■ Your goal ■
Rewrite the records below with each "Where should I click to" changed to "Where do I click to", leaving every other part untouched.

Dataset excerpt
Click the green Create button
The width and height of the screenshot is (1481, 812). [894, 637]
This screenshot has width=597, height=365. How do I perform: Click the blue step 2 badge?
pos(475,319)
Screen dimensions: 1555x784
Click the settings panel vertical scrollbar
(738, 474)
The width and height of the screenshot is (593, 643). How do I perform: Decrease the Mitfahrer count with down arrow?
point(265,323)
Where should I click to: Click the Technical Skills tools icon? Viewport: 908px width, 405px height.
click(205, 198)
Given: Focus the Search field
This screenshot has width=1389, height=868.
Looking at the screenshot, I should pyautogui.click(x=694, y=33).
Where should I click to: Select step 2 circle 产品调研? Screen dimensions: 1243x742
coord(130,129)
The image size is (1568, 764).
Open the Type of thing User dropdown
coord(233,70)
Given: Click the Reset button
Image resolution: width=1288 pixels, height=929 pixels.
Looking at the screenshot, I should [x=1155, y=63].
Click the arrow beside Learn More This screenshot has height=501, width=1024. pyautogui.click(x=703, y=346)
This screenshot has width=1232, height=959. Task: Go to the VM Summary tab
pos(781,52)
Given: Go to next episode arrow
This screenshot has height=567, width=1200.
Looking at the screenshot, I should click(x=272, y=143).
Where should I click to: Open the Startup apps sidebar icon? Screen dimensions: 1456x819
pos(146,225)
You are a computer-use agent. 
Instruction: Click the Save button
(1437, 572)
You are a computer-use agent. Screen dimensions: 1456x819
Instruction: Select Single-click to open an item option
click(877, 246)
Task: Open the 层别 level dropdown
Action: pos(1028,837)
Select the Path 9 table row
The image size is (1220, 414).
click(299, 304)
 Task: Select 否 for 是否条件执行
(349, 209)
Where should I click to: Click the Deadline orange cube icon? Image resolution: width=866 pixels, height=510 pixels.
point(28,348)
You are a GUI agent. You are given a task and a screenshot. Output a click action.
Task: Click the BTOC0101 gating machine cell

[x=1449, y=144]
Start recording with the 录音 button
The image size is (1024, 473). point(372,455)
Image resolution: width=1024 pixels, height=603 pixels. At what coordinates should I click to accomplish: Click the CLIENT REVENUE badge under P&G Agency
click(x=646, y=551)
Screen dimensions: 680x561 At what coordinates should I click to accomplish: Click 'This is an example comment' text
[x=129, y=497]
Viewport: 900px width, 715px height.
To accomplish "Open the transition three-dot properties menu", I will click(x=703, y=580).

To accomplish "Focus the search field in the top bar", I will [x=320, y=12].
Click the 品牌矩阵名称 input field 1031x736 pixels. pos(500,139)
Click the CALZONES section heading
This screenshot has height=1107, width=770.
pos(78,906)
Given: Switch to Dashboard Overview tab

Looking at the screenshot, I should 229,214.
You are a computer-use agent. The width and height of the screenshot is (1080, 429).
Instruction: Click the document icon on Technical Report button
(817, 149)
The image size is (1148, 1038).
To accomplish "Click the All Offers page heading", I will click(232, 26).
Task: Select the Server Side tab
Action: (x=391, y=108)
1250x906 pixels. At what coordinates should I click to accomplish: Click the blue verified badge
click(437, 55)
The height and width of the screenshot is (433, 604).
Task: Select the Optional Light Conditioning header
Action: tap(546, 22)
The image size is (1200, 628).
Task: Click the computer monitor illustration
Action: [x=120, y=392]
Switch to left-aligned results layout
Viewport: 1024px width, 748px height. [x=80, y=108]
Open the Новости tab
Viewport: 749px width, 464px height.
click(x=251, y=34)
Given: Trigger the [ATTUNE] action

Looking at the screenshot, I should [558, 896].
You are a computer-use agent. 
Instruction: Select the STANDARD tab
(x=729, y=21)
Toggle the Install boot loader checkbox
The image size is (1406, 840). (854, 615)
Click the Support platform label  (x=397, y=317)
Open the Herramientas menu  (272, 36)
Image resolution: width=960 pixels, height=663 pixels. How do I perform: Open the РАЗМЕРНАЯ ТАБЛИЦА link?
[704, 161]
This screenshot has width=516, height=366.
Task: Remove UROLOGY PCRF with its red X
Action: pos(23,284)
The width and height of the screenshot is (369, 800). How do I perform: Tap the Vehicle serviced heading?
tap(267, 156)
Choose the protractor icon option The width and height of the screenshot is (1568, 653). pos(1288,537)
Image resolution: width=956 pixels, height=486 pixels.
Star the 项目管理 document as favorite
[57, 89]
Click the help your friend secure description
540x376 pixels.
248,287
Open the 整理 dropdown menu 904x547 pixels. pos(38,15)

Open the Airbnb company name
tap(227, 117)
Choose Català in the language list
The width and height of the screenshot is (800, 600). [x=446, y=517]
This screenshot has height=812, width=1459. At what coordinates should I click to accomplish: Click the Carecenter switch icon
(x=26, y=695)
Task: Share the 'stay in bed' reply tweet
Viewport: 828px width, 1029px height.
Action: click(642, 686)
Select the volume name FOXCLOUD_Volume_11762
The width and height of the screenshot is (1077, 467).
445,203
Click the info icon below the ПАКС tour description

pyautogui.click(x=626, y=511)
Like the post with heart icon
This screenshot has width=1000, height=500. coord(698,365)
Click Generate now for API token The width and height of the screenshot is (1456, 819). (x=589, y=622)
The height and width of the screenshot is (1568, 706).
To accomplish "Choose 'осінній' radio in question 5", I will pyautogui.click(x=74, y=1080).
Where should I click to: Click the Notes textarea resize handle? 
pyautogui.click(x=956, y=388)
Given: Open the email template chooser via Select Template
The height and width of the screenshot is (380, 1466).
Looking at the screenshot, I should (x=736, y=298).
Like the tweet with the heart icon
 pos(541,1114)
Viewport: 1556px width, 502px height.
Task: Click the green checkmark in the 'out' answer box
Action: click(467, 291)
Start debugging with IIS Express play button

■ Exercise response ■
Click the green Create button
The width and height of the screenshot is (1481, 812). [894, 637]
This screenshot has width=597, height=365. How do I perform: Click the blue step 2 badge?
pos(475,319)
Screen dimensions: 1555x784
Click the settings panel vertical scrollbar
(738, 474)
The width and height of the screenshot is (593, 643). How do I perform: Decrease the Mitfahrer count with down arrow?
point(265,323)
Where do I click to: Click the Technical Skills tools icon? Viewport: 908px width, 405px height.
click(205, 198)
Given: Focus the Search field
This screenshot has width=1389, height=868.
Looking at the screenshot, I should pyautogui.click(x=694, y=33).
Where do I click to: Select step 2 circle 产品调研? Screen dimensions: 1243x742
coord(130,129)
The image size is (1568, 764).
Open the Type of thing User dropdown
coord(233,70)
Given: Click the Reset button
Image resolution: width=1288 pixels, height=929 pixels.
Looking at the screenshot, I should [x=1155, y=63].
Click the arrow beside Learn More This screenshot has height=501, width=1024. pyautogui.click(x=703, y=346)
This screenshot has width=1232, height=959. Task: Go to the VM Summary tab
pos(781,52)
Given: Go to next episode arrow
This screenshot has height=567, width=1200.
Looking at the screenshot, I should click(x=272, y=143).
Where do I click to: Open the Startup apps sidebar icon? Screen dimensions: 1456x819
pos(146,225)
You are a computer-use agent. 
Instruction: Click the Save button
(1437, 572)
You are a computer-use agent. Screen dimensions: 1456x819
Instruction: Select Single-click to open an item option
click(877, 246)
Task: Open the 层别 level dropdown
Action: pos(1028,837)
Select the Path 9 table row
The image size is (1220, 414).
click(299, 304)
 Task: Select 否 for 是否条件执行
(349, 209)
Where do I click to: Click the Deadline orange cube icon? Image resolution: width=866 pixels, height=510 pixels.
point(28,348)
You are a GUI agent. You are given a task and a screenshot. Output a click action.
Task: Click the BTOC0101 gating machine cell

[x=1449, y=144]
Start recording with the 录音 button
The image size is (1024, 473). point(372,455)
Image resolution: width=1024 pixels, height=603 pixels. At what coordinates should I click to accomplish: Click the CLIENT REVENUE badge under P&G Agency
click(x=646, y=551)
Screen dimensions: 680x561 At what coordinates should I click to accomplish: Click 'This is an example comment' text
[x=129, y=497]
Viewport: 900px width, 715px height.
To accomplish "Open the transition three-dot properties menu", I will click(x=703, y=580).

To accomplish "Focus the search field in the top bar", I will [x=320, y=12].
Click the 品牌矩阵名称 input field 1031x736 pixels. pos(500,139)
Click the CALZONES section heading
This screenshot has height=1107, width=770.
pos(78,906)
Given: Switch to Dashboard Overview tab

Looking at the screenshot, I should 229,214.
You are a computer-use agent. The width and height of the screenshot is (1080, 429).
Instruction: Click the document icon on Technical Report button
(817, 149)
The image size is (1148, 1038).
To accomplish "Click the All Offers page heading", I will click(232, 26).
Task: Select the Server Side tab
Action: (x=391, y=108)
1250x906 pixels. At what coordinates should I click to accomplish: Click the blue verified badge
click(437, 55)
The height and width of the screenshot is (433, 604).
Task: Select the Optional Light Conditioning header
Action: tap(546, 22)
The image size is (1200, 628).
Task: Click the computer monitor illustration
Action: [x=120, y=392]
Switch to left-aligned results layout
Viewport: 1024px width, 748px height. [x=80, y=108]
Open the Новости tab
Viewport: 749px width, 464px height.
click(x=251, y=34)
Given: Trigger the [ATTUNE] action

Looking at the screenshot, I should [558, 896].
You are a computer-use agent. 
Instruction: Select the STANDARD tab
(x=729, y=21)
Toggle the Install boot loader checkbox
The image size is (1406, 840). (854, 615)
Click the Support platform label  (x=397, y=317)
Open the Herramientas menu  (272, 36)
Image resolution: width=960 pixels, height=663 pixels. How do I perform: Open the РАЗМЕРНАЯ ТАБЛИЦА link?
[704, 161]
This screenshot has width=516, height=366.
Task: Remove UROLOGY PCRF with its red X
Action: pos(23,284)
The width and height of the screenshot is (369, 800). How do I perform: Tap the Vehicle serviced heading?
tap(267, 156)
Choose the protractor icon option The width and height of the screenshot is (1568, 653). pos(1288,537)
Image resolution: width=956 pixels, height=486 pixels.
Star the 项目管理 document as favorite
[57, 89]
Click the help your friend secure description
540x376 pixels.
248,287
Open the 整理 dropdown menu 904x547 pixels. pos(38,15)

Open the Airbnb company name
tap(227, 117)
Choose Català in the language list
The width and height of the screenshot is (800, 600). [x=446, y=517]
This screenshot has height=812, width=1459. At what coordinates should I click to accomplish: Click the Carecenter switch icon
(x=26, y=695)
Task: Share the 'stay in bed' reply tweet
Viewport: 828px width, 1029px height.
Action: click(642, 686)
Select the volume name FOXCLOUD_Volume_11762
The width and height of the screenshot is (1077, 467).
445,203
Click the info icon below the ПАКС tour description

pyautogui.click(x=626, y=511)
Like the post with heart icon
This screenshot has width=1000, height=500. coord(698,365)
Click Generate now for API token The width and height of the screenshot is (1456, 819). (x=589, y=622)
The height and width of the screenshot is (1568, 706).
To accomplish "Choose 'осінній' radio in question 5", I will pyautogui.click(x=74, y=1080).
Where do I click to: Click the Notes textarea resize handle? 
pyautogui.click(x=956, y=388)
Given: Open the email template chooser via Select Template
The height and width of the screenshot is (380, 1466).
Looking at the screenshot, I should (x=736, y=298).
Like the tweet with the heart icon
 pos(541,1114)
Viewport: 1556px width, 502px height.
Task: Click the green checkmark in the 'out' answer box
Action: click(467, 291)
Start debugging with IIS Express play button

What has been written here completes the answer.